▶ **Task requirements**
Please copy out the records below word for word, leaving the pictures out of your answer.

▶ **Recorded data**

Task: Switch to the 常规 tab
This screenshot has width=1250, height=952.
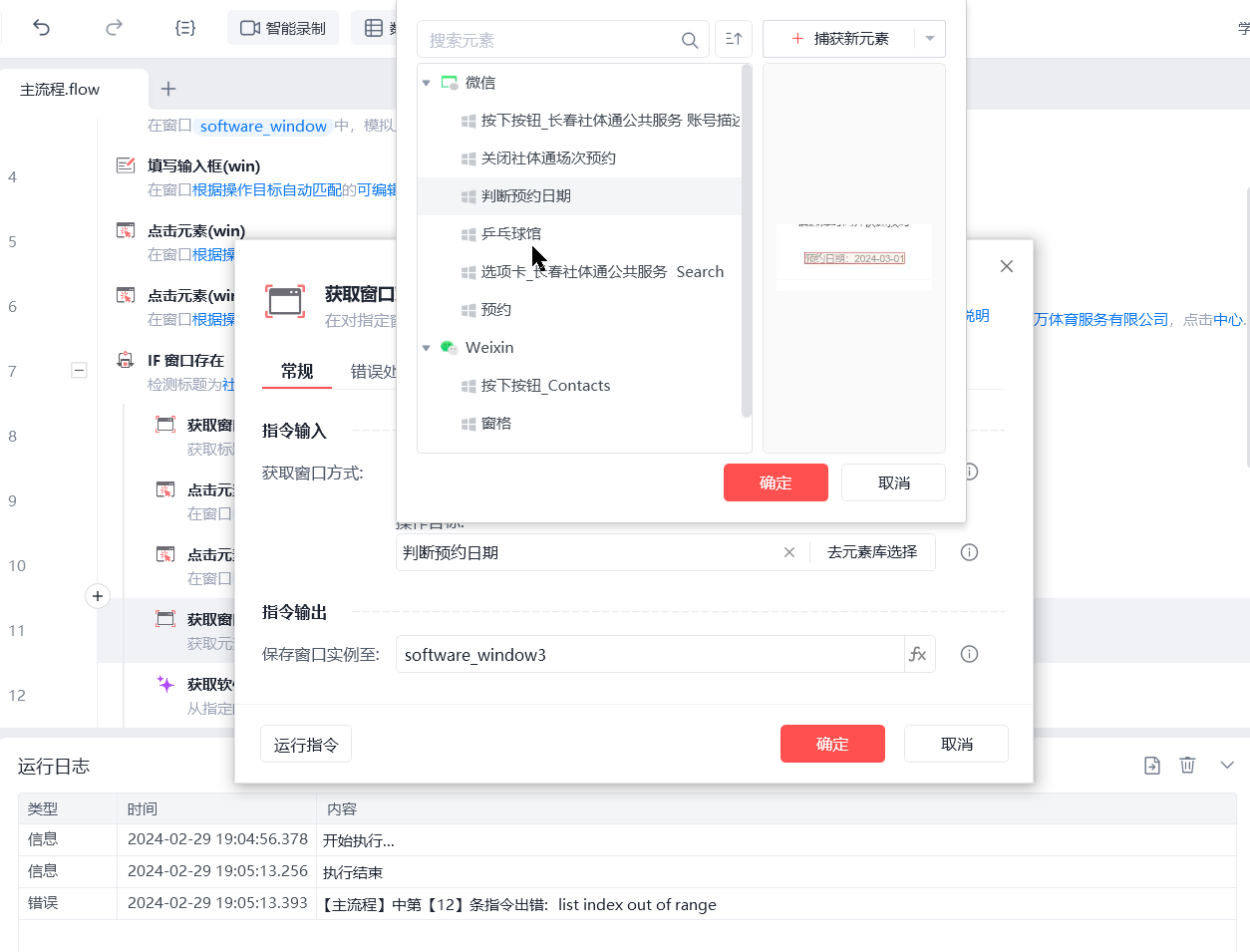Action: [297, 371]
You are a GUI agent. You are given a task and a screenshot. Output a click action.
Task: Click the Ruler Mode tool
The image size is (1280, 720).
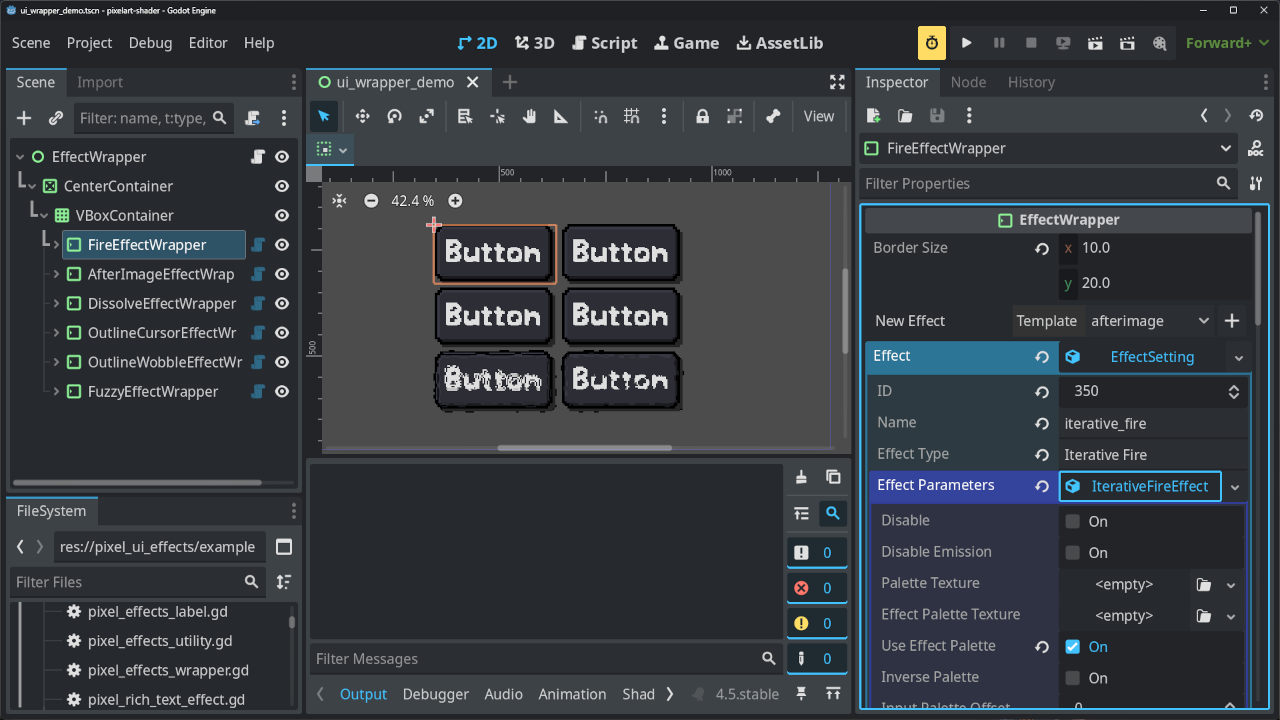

▶ **Written solution**
Task: Switch to the 常规 tab
This screenshot has width=1250, height=952.
Action: [297, 371]
You are a GUI agent. You are given a task and a screenshot. Output a click action.
Task: Click the Ruler Mode tool
The image size is (1280, 720).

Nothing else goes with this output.